Die Welt der Comics verändert sich ständig, weil die Menschen sich verändern. Heute ist die Vielfalt der Comichelden immer wichtiger, denn sie erleichtern es allen gesellschaftlichen Gruppen, sich mit ihnen zu identifizieren. Ein berühmtes Beispiel ist die Figur des Black Panther, die erst kürzlich in den Medien präsent war, als ihr Darsteller Chadwick Boseman verstarb. Ausserdem gibt es – wenn auch weniger bekannt – einen Chinesischen Superman, einen homosexuellen Superheld Colossus und eine muslimische Superheldin Ms. Marvel.

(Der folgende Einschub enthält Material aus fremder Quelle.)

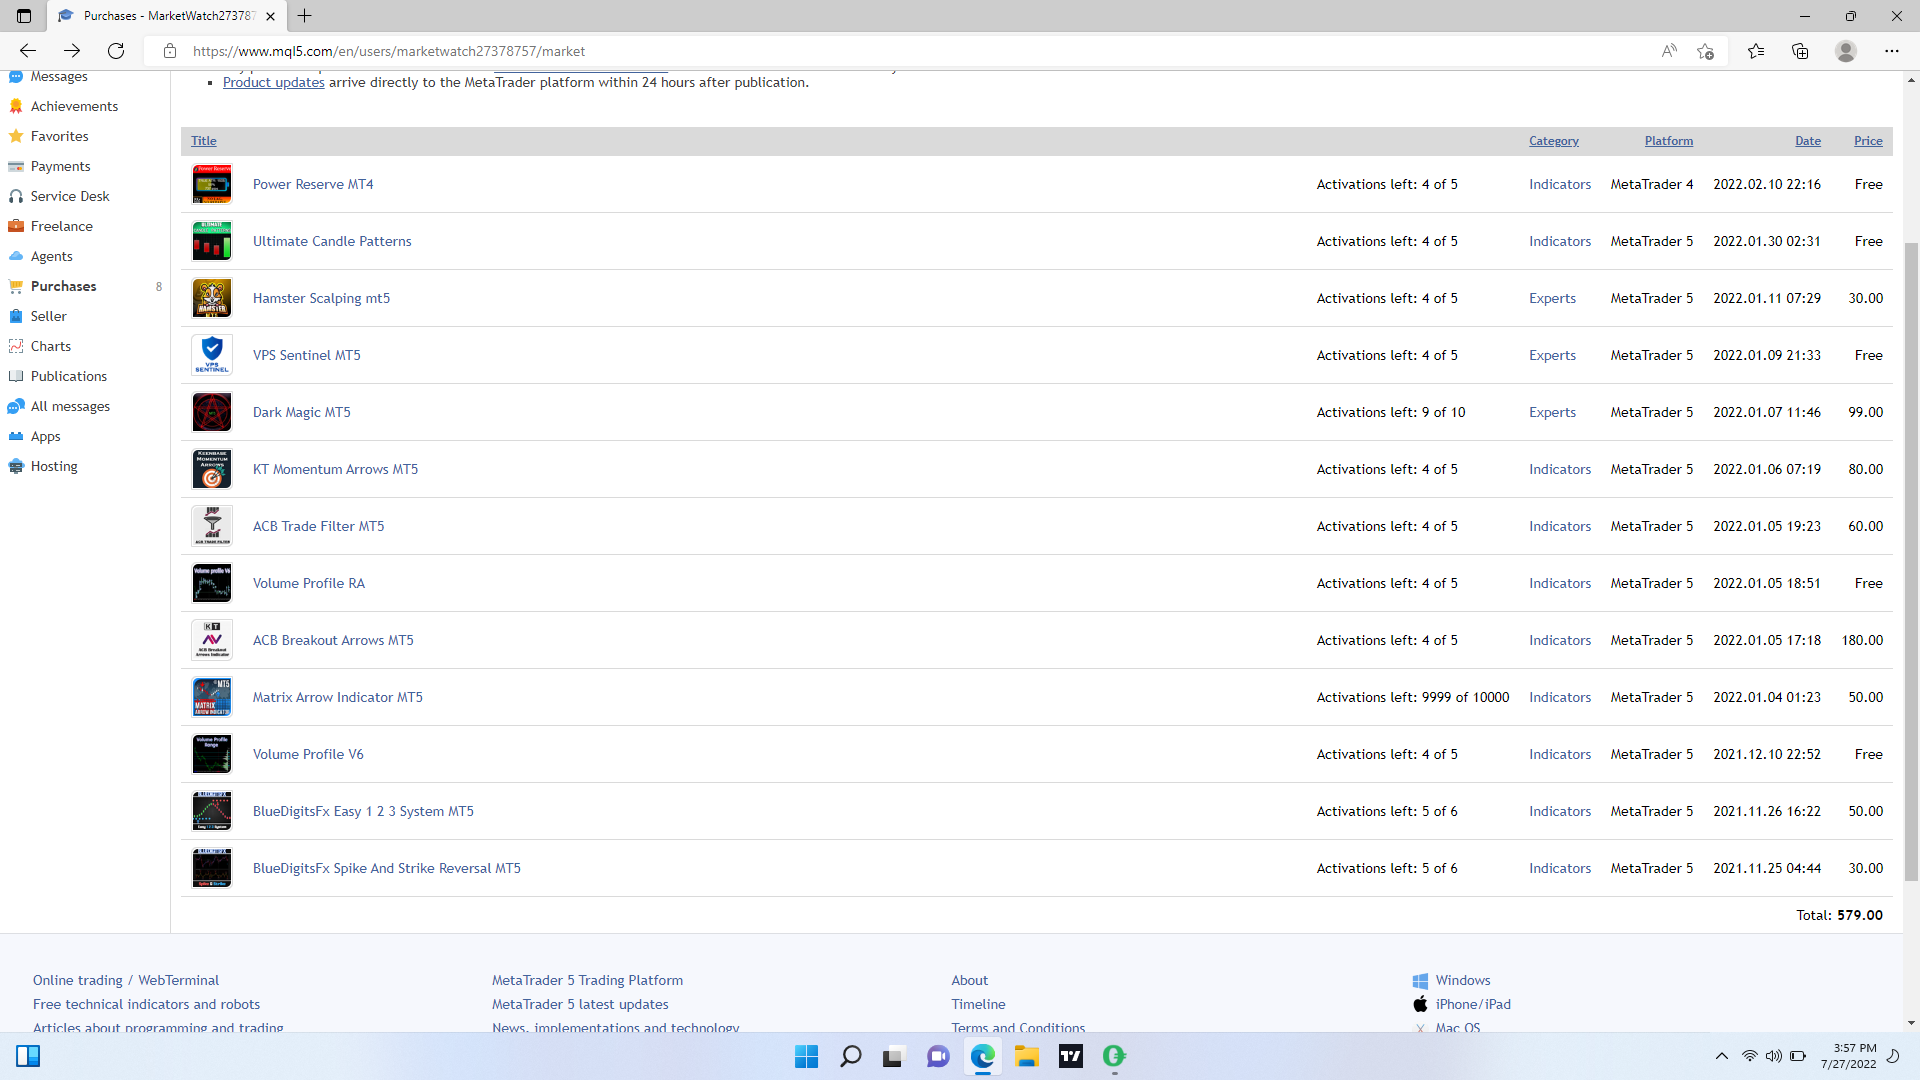Click the VPS Sentinel MT5 shield thumbnail
The width and height of the screenshot is (1920, 1080).
(x=212, y=355)
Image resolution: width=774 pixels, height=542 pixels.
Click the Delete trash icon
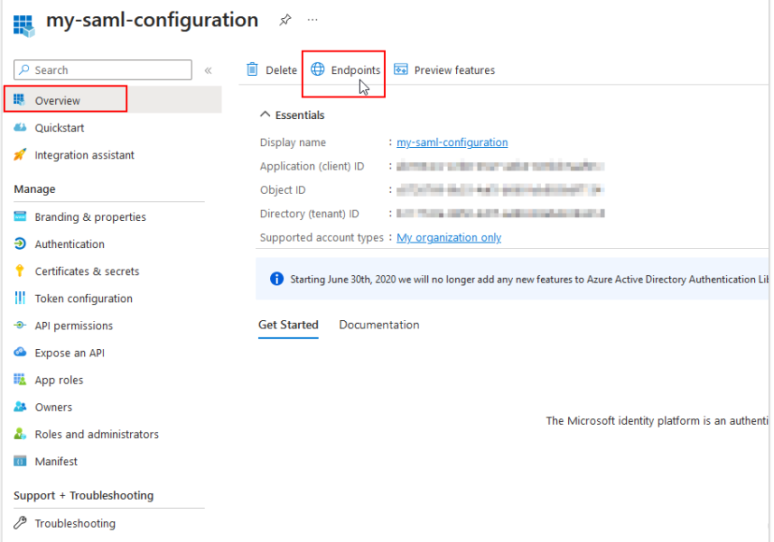click(x=253, y=70)
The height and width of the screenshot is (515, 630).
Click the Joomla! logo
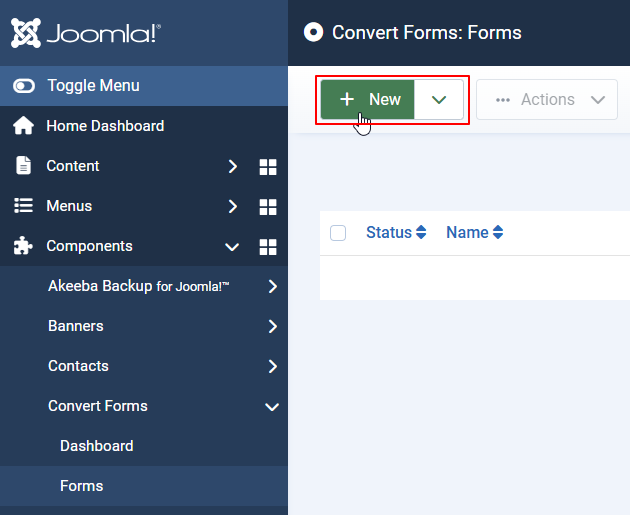point(85,33)
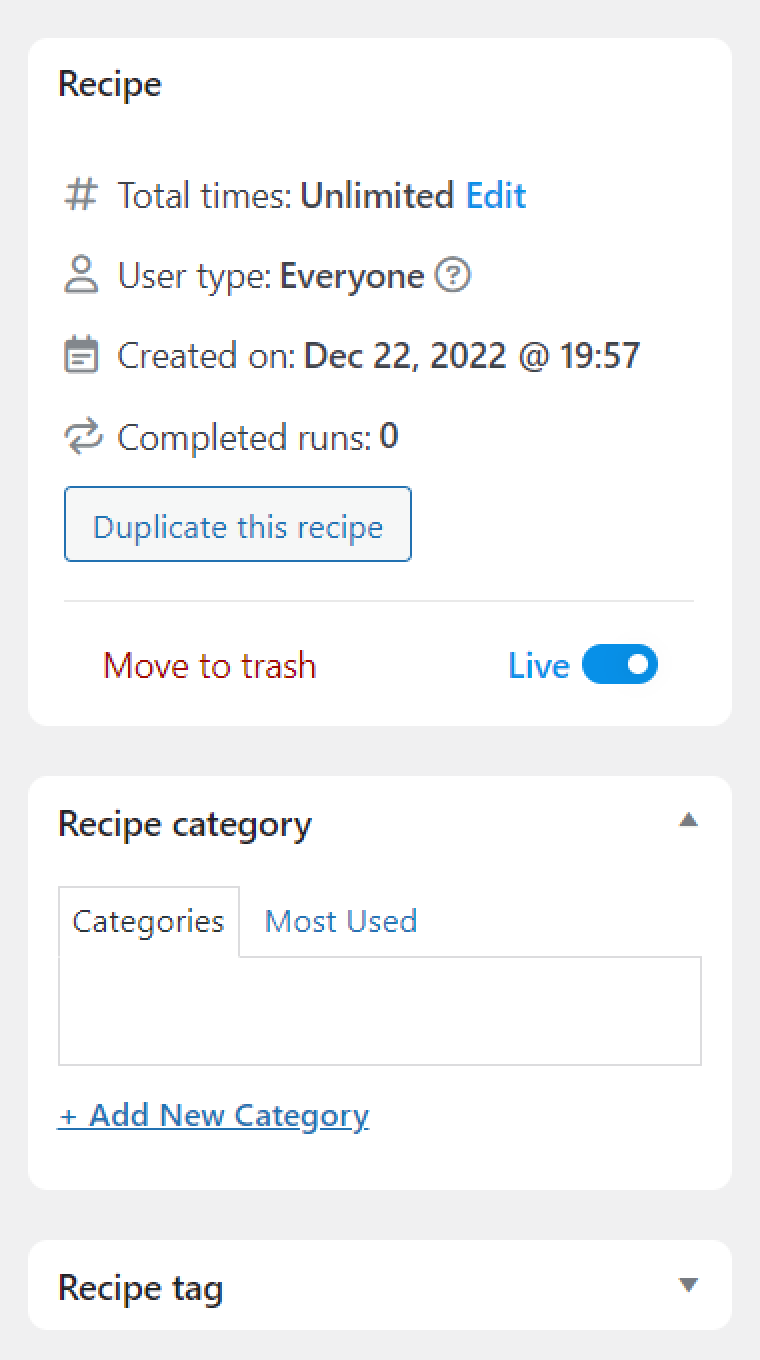Screen dimensions: 760x1360
Task: Edit the Total times setting
Action: 496,195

In diesem Universum unterschiedlicher Comic-Figuren repräsentieren Professor X und Oracle Menschen mit QSL in positiven und aktiven Rollen. So helfen sie insbesondere jungen Menschen, die Stereotype über Menschen mit QSL zu abzubauen.

chadwick boseman als black panther

Chadwick Boseman als Black Panther (Foto von Marvel / Walt Disney Studios / Everett)

Was denkt Ihr über die Darstellung von Menschen mit Behinderungen in Comics? Welche Comicgeschichten und -figuren gefallen Euch?